[Task material]
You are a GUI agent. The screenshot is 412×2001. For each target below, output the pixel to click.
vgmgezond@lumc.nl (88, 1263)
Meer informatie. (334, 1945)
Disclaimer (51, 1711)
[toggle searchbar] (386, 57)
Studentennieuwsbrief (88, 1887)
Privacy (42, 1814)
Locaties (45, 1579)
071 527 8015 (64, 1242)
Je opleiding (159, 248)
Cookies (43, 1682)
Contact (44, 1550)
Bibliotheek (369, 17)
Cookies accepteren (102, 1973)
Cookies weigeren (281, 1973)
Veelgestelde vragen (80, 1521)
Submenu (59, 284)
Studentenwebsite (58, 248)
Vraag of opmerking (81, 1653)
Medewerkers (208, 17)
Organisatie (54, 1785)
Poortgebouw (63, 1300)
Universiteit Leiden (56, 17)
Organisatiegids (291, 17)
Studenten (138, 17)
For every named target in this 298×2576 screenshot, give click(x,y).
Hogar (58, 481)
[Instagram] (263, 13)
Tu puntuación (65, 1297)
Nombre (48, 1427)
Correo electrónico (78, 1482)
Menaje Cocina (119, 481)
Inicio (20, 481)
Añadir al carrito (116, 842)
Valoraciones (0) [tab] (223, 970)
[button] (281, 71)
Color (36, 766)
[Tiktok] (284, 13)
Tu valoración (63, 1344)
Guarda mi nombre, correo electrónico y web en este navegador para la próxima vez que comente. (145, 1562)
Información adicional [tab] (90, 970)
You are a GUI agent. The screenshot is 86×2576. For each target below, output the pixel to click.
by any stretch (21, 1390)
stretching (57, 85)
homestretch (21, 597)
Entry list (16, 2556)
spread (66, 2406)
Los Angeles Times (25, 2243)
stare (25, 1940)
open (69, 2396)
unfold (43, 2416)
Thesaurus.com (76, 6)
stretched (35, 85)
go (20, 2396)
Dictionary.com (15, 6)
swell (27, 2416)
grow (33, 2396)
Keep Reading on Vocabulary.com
[/Task material]
**Aim of the task**
The required answer is the exact run of lines above starting at the line with "Organisatiegids (291, 17)" and ending at the line with "Los Angeles Times (25, 2243)", with both ends present.

**Finished task**
Organisatiegids (291, 17)
Studenten (138, 17)
For every named target in this 298×2576 screenshot, give click(x,y).
Hogar (58, 481)
[Instagram] (263, 13)
Tu puntuación (65, 1297)
Nombre (48, 1427)
Correo electrónico (78, 1482)
Menaje Cocina (119, 481)
Inicio (20, 481)
Añadir al carrito (116, 842)
Valoraciones (0) [tab] (223, 970)
[button] (281, 71)
Color (36, 766)
[Tiktok] (284, 13)
Tu valoración (63, 1344)
Guarda mi nombre, correo electrónico y web en este navegador para la próxima vez que comente. (145, 1562)
Información adicional [tab] (90, 970)
You are a GUI agent. The screenshot is 86×2576. For each target below, output the pixel to click.
by any stretch (21, 1390)
stretching (57, 85)
homestretch (21, 597)
Entry list (16, 2556)
spread (66, 2406)
Los Angeles Times (25, 2243)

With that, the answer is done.